Resumo: Baseando-se principalmente em crônicas latinas, mas também referindo-se a outros tipos de evidências, como achados arqueológicos ou iluminuras de manuscritos, o artigo examina representações de jogos de azar no Oriente Médio, particularmente nos Estados latinos, nos séculos XII e XIII. O jogo (definido aqui como jogar dados, xadrez ou outros jogos com dinheiro ou propriedade mudando de mãos como resultado) transcendeu muitas fronteiras e as fileiras dos jogadores incluíam leigos e clérigos; rico e pobre; homem e mulher; Muçulmanos e Cristãos. O artigo demonstra que, para os cronistas latinos, o problema mais grave do jogo no contexto das cruzadas era sua tendência a desviar a atenção do esforço de guerra. O gosto pelo jogo também acompanhava outros - mais sérios - vícios como a luxúria, o que poderia igualmente prejudicar a capacidade de cumprir seus deveres militares. Como um "vício de entrada", o jogo dificilmente era compatível com a necessidade percebida dos cruzados como milites Christiaderir a padrões morais mais elevados. Como resultado, houve tentativas de impor limitações ao jogo, em termos de quem pode jogar, quais jogos e quando.

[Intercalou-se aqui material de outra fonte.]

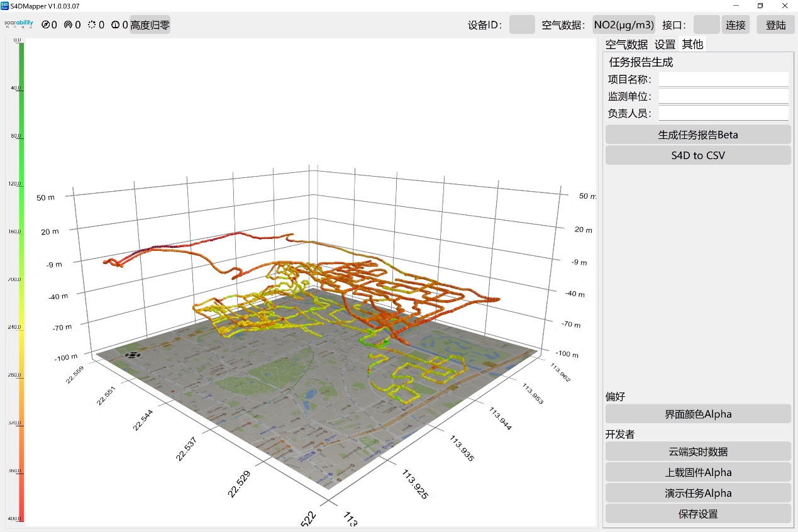
Task: Click the 连接 connect button
Action: 735,25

Introdução: O tédio durante o tempo de inatividade é uma experiência familiar aos soldados ao longo da história. Desde o início, os jogos do tipo que, para citar um manual de jogos espanhol do século XIII, “são jogados sentados” foram uma das formas mais comuns de os combatentes preencherem o tempo livre. Não é por acaso que, desde a Antiguidade, os mitos relacionaram a invenção de jogos específicos com a guerra. Segundo Sófocles, por exemplo, Palamedes inventou os dados durante o cerco de Tróia. A propensão dos soldados a jogar tem sobrevivido até os tempos modernos, com notícias recentes sobre videogames enviados aos soldados da coalizão no Afeganistão.

Os cruzados e colonos dos Estados latinos - a maioria dos quais, em comum com os habitantes de qualquer sociedade de fronteira, tiveram experiência direta de conflito militar - não foram exceção, e as fontes contêm uma série de referências a eles jogando jogos, que geralmente envolviam dados. . Na verdade, a tradição conectava o “perigo”, o mais famoso jogo medieval de dados, diretamente às cruzadas; de acordo com a tradução francesa de Guilherme de Tiro, foi inventado pelos cruzados durante o cerco a um castelo sírio de mesmo nome. Os cruzados também estavam familiarizados com o xadrez, embora as referências ao jogo sejam menos comuns do que aos dados. A evidência arqueológica pinta um quadro um pouco diferente das fontes escritas: não há vestígios de xadrez tendo sido jogado, mas treze tabuleiros de Nine Men’s Morris (um jogo de estratégia relacionado ao jogo da velha) foram encontrados em vários locais. Na Idade Média, jogar jogos - incluindo xadrez - tendia a implicar em troca de mãos de propriedade como resultado do resultado, que é a definição básica de jogo. Os jogos e apostas nas cruzadas transcenderam várias fronteiras sociais: as fileiras dos jogadores incluíam ricos e pobres, clérigos e leigos, homens e mulheres. As fontes das cruzadas também mostram muçulmanos jogando, principalmente xadrez.